* [WHAT TO WORK ON]:
Copy the rows below verbatim, from the row containing "This screenshot has width=521, height=430." through the last row, including both ends. Leave the pictures out of your answer.

* [ENTRIES SHOWN]:

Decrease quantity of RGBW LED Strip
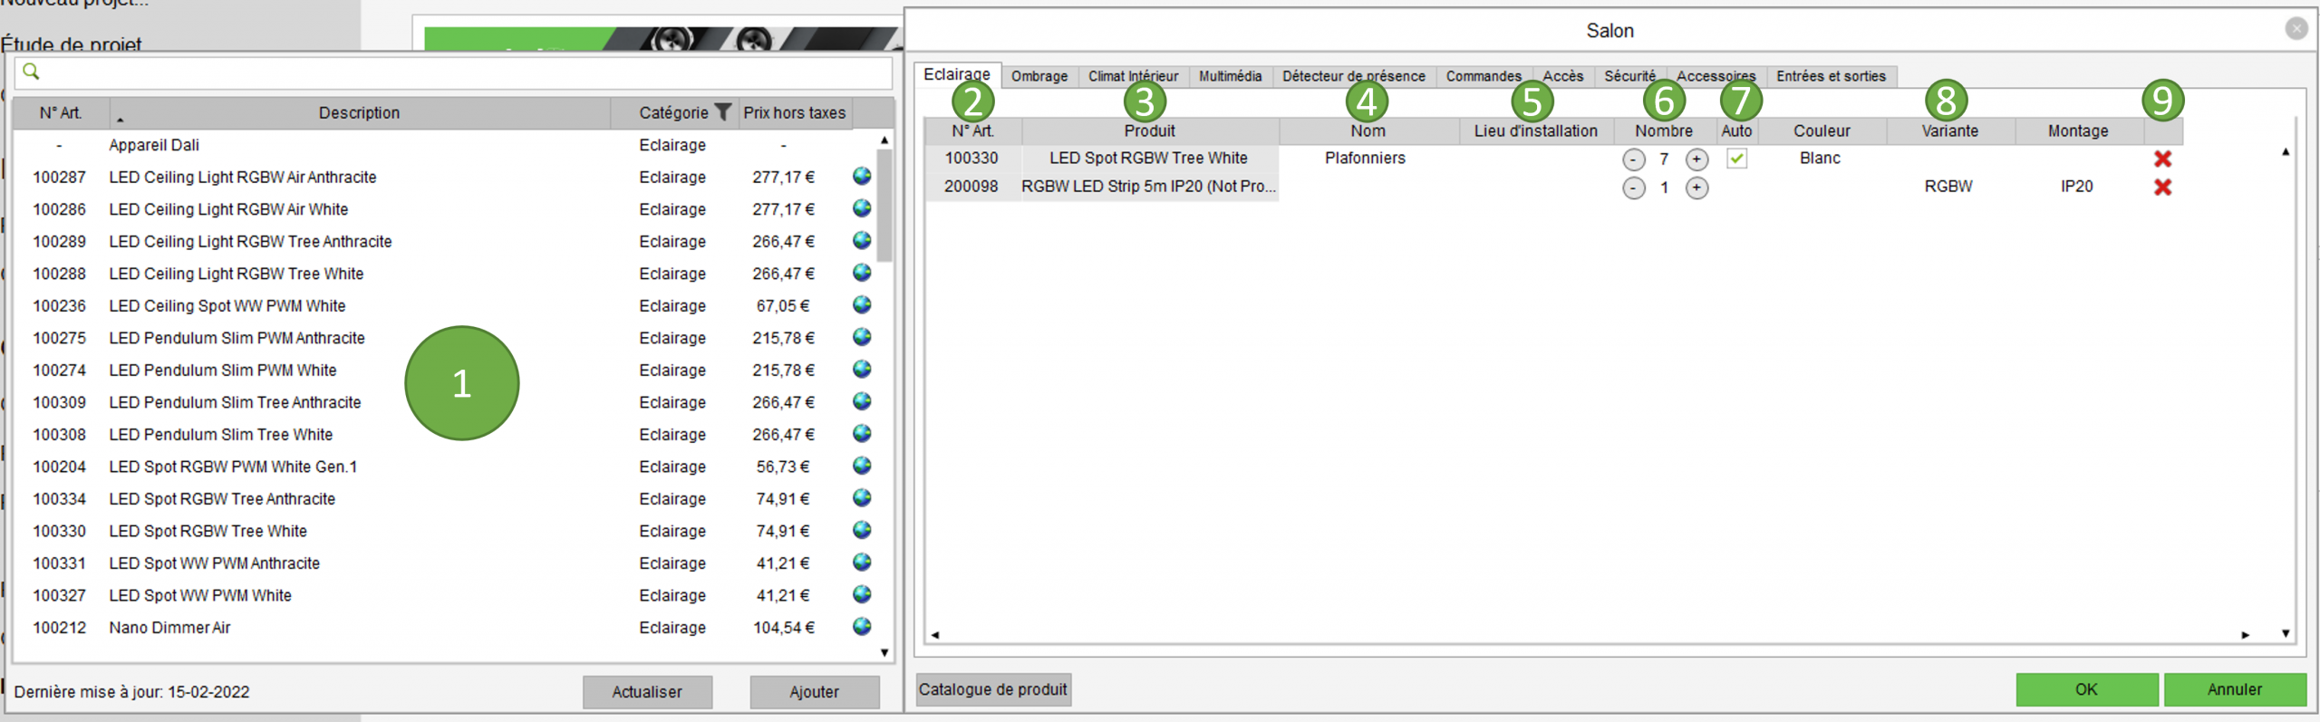The width and height of the screenshot is (2320, 722). click(1633, 188)
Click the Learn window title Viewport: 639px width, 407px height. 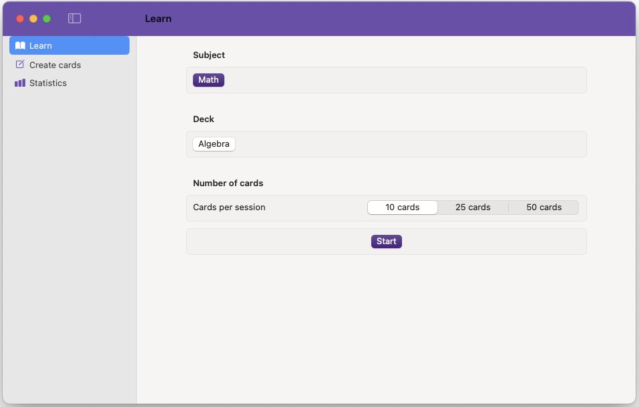[x=158, y=19]
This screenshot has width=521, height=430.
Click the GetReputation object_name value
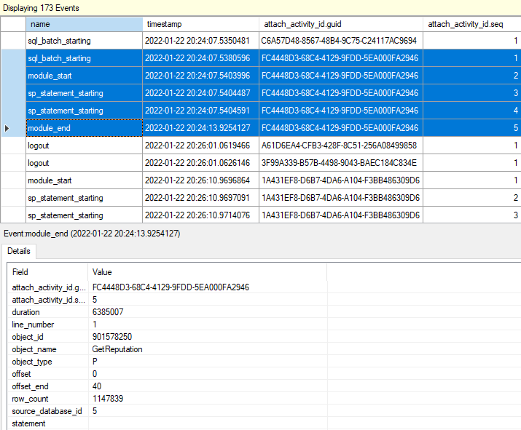[117, 349]
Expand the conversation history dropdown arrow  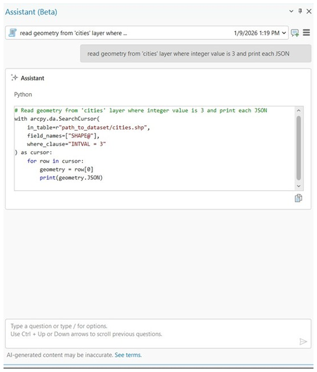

* [RESPONSE BELOW]:
This screenshot has width=521, height=430.
Click the GetReputation object_name value
[117, 349]
Expand the conversation history dropdown arrow  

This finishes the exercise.